Authors: Patrick Robinson
Then he walked back up to St. Stephen’s Green and picked up a cab from the rank. He had it drive him to the great round building of the American Embassy, which sat in its own grounds behind a black wrought-iron fence at the end of Shelbourne Road. He walked through the small gateway, crossed the cobbled courtyard, and walked up the slope to the visa office. He explained to the duty guard that he wanted to pick up application forms for a B-2 multiple-entry business visa.
The guard waved him through the security X-Ray, and at the counter the Iraqi terrorist was the only person seeking help. The Irish lady was polite and genial. She gave him the form and pointed out that he must fill it in carefully, explaining that he must pay the fee into the Irish Bank along the road and collect a receipt. He must also provide a photograph, passport size, and acquire a letter from his bank or employer to confirm that he was a man of substance and would not be entering America in order to receive welfare payments.
Ben thanked her and took a cab back into the center of the city to the office of the Royal Bank of Scotland.

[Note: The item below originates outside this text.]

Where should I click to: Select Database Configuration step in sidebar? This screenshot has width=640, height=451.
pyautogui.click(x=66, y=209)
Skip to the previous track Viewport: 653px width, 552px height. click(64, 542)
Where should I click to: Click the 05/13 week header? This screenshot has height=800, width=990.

There he explained to the manager that he was an established client of the bank, at the Helensburgh Branch, and would like a letter explaining that he had run an account from there for many years, and that it currently contained a sum well in excess of £50,000 sterling.
The manager said he would fax the request to Helensburgh immediately and that Mr. Arnold should call in tomorrow morning and collect the letter of recommendation, which would be marked for the attention of the U.S. Embassy.

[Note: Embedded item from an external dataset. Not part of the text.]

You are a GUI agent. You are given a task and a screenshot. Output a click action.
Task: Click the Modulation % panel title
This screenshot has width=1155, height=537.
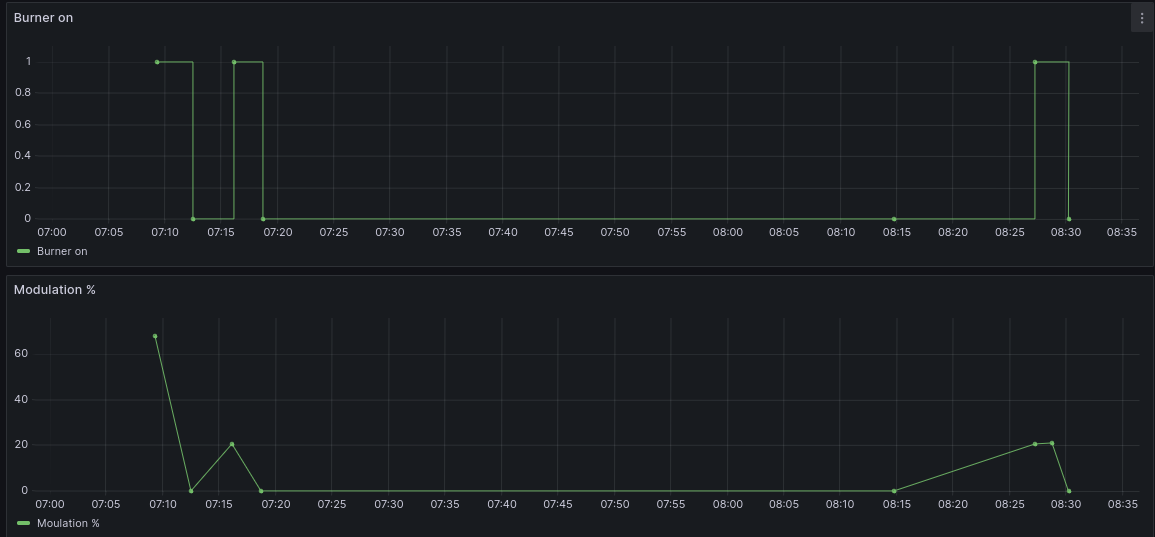click(x=54, y=290)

Ben picked up another cab and returned to the Berkeley Court, retired to his room, and worked on the long, detailed form, electing to use his British passport, into which the coveted B-2 businessman’s visa would be stamped, valid for ten years. The notice in the embassy specified it would take two working days. But the lady behind the counter had explained that if he could return the completed documents the following morning, Friday, they would almost certainly be ready after two-thirty on Monday.
Faced with a lonely weekend in rainy Dublin, the commander walked slowly back to the hotel, reflecting that when he entered the United States, officials would not be looking for a man with a visa. He suspected that at Shannon Airport, they might not be looking for anyone at all.
But first he must ensure the visa was issued. And back in his room he checked every question carefully, ensuring that all of his answers were those of a stable, well-to-do Scottish businessman from Helensburgh…Ben Arnold, mining executive, with interests in the South African coal and copper fields. Currently residing in Dublin for six months. He had invented his address, invented his profession, invented his corporation, invented his name, forged his British passport. The only truthful document he would present to the American consular officials would be the letter from the Royal Bank of Scotland.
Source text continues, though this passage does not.